Stored items:
+--

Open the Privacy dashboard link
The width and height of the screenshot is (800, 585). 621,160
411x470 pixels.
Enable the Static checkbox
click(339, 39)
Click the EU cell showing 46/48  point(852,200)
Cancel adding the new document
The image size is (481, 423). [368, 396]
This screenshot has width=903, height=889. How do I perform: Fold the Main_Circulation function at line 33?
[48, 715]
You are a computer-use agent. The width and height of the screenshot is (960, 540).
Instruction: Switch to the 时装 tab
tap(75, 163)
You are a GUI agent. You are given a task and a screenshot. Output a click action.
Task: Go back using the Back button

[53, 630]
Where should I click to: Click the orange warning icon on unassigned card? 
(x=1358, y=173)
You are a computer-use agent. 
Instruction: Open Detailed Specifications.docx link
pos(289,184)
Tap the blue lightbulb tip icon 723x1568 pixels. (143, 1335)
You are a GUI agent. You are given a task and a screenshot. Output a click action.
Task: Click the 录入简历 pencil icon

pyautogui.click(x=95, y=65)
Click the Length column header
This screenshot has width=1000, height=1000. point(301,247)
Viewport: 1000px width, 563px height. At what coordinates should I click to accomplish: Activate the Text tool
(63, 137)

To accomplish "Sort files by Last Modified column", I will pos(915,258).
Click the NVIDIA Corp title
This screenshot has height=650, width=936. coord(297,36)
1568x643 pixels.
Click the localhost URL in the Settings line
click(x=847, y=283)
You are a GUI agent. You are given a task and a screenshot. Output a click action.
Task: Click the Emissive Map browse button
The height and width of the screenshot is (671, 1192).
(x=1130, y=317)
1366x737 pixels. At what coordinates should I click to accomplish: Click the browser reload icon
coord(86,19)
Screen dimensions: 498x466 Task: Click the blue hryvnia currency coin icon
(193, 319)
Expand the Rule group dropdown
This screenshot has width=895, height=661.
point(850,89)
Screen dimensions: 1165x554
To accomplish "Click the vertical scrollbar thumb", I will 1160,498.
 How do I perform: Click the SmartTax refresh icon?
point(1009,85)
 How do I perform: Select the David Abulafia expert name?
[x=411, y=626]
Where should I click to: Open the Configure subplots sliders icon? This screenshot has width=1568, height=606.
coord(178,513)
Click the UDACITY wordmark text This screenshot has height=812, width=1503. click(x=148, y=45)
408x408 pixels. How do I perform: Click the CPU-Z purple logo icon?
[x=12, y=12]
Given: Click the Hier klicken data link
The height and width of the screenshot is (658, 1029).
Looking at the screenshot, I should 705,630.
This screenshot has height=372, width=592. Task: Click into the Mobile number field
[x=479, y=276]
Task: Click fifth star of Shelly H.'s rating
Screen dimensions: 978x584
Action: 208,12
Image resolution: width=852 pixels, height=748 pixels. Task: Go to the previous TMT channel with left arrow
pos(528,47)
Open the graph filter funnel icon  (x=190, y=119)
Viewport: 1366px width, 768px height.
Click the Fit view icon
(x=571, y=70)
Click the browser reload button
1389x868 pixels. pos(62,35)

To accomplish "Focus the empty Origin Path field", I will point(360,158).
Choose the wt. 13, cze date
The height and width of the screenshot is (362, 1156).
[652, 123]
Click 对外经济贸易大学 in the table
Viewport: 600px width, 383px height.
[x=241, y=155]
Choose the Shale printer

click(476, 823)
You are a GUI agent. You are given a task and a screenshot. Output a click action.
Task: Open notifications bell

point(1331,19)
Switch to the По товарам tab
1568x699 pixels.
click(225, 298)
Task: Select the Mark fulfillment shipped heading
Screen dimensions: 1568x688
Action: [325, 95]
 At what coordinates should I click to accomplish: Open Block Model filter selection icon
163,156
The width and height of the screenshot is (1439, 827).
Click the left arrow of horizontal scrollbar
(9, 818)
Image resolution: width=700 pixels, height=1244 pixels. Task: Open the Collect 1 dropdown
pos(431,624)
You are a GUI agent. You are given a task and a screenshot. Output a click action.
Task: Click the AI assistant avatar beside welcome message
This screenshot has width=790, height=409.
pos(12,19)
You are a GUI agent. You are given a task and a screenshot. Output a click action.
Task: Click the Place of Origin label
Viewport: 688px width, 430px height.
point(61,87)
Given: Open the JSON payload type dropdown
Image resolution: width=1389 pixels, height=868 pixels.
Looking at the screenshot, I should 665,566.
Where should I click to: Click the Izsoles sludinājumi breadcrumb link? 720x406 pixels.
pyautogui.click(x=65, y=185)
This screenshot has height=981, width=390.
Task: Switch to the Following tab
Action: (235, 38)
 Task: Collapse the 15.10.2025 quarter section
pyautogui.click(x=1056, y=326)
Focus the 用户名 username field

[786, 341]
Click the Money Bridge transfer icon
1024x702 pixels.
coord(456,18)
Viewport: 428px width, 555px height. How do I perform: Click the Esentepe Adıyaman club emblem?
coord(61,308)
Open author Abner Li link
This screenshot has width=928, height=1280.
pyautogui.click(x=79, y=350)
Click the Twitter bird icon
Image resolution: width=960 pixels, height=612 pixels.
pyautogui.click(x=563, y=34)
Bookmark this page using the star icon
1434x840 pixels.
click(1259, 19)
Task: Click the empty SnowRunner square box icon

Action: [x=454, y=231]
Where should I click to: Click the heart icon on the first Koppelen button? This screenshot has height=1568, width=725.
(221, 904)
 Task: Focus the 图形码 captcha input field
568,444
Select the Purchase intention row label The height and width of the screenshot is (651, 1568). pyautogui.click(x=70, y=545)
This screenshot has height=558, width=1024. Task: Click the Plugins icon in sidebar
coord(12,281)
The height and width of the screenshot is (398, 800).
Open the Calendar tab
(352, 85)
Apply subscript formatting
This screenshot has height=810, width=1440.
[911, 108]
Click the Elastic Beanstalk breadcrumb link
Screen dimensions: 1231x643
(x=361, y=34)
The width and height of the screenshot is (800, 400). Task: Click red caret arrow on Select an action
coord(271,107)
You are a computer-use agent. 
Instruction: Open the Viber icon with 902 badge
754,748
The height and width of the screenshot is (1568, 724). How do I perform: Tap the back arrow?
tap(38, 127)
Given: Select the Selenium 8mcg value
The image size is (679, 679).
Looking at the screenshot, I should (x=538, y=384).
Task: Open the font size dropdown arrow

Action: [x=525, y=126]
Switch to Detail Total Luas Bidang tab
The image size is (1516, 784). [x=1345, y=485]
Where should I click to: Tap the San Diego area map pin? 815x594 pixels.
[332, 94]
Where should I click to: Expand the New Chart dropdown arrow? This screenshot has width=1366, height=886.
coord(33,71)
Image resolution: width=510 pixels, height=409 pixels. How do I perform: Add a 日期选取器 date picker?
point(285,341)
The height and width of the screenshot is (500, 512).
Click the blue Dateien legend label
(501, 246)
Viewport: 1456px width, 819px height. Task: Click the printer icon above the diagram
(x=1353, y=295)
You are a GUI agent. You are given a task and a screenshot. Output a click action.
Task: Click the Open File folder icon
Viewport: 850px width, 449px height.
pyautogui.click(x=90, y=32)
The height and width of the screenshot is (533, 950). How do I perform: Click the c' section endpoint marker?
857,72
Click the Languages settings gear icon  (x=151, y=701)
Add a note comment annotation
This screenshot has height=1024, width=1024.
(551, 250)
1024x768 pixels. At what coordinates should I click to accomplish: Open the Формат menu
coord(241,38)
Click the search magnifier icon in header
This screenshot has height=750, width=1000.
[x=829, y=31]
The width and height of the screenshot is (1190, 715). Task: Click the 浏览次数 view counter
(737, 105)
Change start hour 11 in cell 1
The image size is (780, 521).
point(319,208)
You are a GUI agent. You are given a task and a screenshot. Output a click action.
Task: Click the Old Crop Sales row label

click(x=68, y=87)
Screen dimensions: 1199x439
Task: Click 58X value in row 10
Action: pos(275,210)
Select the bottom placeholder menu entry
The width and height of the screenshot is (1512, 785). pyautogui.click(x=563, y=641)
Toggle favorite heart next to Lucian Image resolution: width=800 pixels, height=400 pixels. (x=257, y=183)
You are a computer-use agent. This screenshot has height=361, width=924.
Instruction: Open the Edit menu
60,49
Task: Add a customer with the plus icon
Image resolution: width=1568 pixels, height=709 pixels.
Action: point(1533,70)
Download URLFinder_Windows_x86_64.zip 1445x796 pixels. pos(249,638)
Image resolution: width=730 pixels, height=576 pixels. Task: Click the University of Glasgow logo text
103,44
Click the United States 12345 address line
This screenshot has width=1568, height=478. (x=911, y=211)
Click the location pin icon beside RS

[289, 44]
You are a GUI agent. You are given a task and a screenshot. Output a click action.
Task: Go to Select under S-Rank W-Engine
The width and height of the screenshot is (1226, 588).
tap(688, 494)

+--

▶ [Exercise objective]: Look above for lines with the word "Origin" and copy them all.

▶ [Written response]:
To accomplish "Focus the empty Origin Path field", I will point(360,158).
Task: Click the Place of Origin label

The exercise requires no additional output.